→ Task requirements
Line by line, the entries below are to be reproduced unaltered.

::: Recorded data :::

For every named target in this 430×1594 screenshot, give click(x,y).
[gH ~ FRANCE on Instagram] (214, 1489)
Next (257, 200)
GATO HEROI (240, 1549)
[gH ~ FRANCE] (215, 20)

:::

→ Answer section
For every named target in this 430×1594 screenshot, give click(x,y).
[gH ~ FRANCE on Instagram] (214, 1489)
Next (257, 200)
GATO HEROI (240, 1549)
[gH ~ FRANCE] (215, 20)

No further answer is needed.